### Document segment
========

# Bandai Namco trademarks three new titles



## supergamer368 (Jan 9, 2018)

Wonder what this might be..? I hope something good


----------



## Lycan911 (Jan 9, 2018)

Taiko pls


----------



## Polopop123 (Jan 9, 2018)

I think they are one game. You arrive at a place and you are lost...lost on arrival. You have lost your family. You are not a human but a mirror and you belong to a family and you have a twin....a twin mirror. You search for your twin for days and yet to find her until you see here there, beneath and slate of glass.....under glass


----------



## gnmmarechal (Jan 9, 2018)

Polopop123 said:


> I think they are one game. You arrive at a place and you are lost...lost on arrival. You have lost your family. You are not a human but a mirror and you belong to a family and you have a twin....a twin mirror. You search for your twin for days and yet to find her until you see here there, beneath and slate of glass.....under glass


lol. bruh


----------



## leon315 (Jan 9, 2018)

Dark souls 4 confirmed!!!


----------



## FR0ZN (Jan 9, 2018)

If they don't develop Ridge Racer 8 they can go and shove it up their bandai


----------



## duffmmann (Jan 9, 2018)

I got a feeling that they may all just be tentative titles for the same game.  Twin Mirror and Under Glass both specifically sound like they could be the title for the same thing.

========

### Data extract
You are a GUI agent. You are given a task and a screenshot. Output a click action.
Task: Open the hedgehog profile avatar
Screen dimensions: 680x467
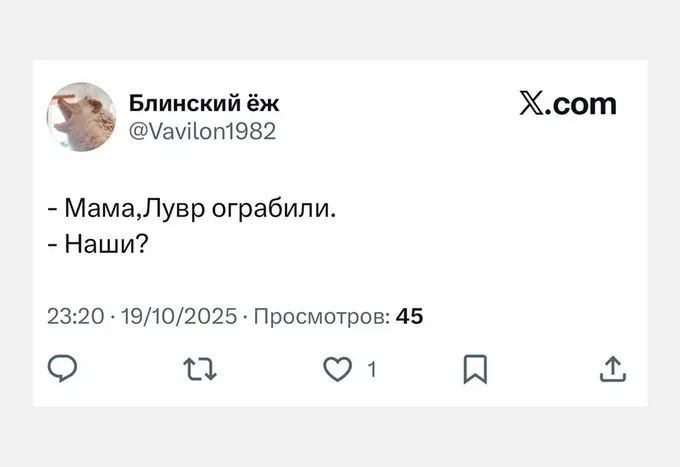82,116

========

### Task brief
Extract the full forum thread about Bandai Namco trademarking three new titles, word for word from start to finish. Work only from the forum thread, not from the material.

### Response
# Bandai Namco trademarks three new titles



## supergamer368 (Jan 9, 2018)

Wonder what this might be..? I hope something good


----------



## Lycan911 (Jan 9, 2018)

Taiko pls


----------



## Polopop123 (Jan 9, 2018)

I think they are one game. You arrive at a place and you are lost...lost on arrival. You have lost your family. You are not a human but a mirror and you belong to a family and you have a twin....a twin mirror. You search for your twin for days and yet to find her until you see here there, beneath and slate of glass.....under glass


----------



## gnmmarechal (Jan 9, 2018)

Polopop123 said:


> I think they are one game. You arrive at a place and you are lost...lost on arrival. You have lost your family. You are not a human but a mirror and you belong to a family and you have a twin....a twin mirror. You search for your twin for days and yet to find her until you see here there, beneath and slate of glass.....under glass


lol. bruh


----------



## leon315 (Jan 9, 2018)

Dark souls 4 confirmed!!!


----------



## FR0ZN (Jan 9, 2018)

If they don't develop Ridge Racer 8 they can go and shove it up their bandai


----------



## duffmmann (Jan 9, 2018)

I got a feeling that they may all just be tentative titles for the same game.  Twin Mirror and Under Glass both specifically sound like they could be the title for the same thing.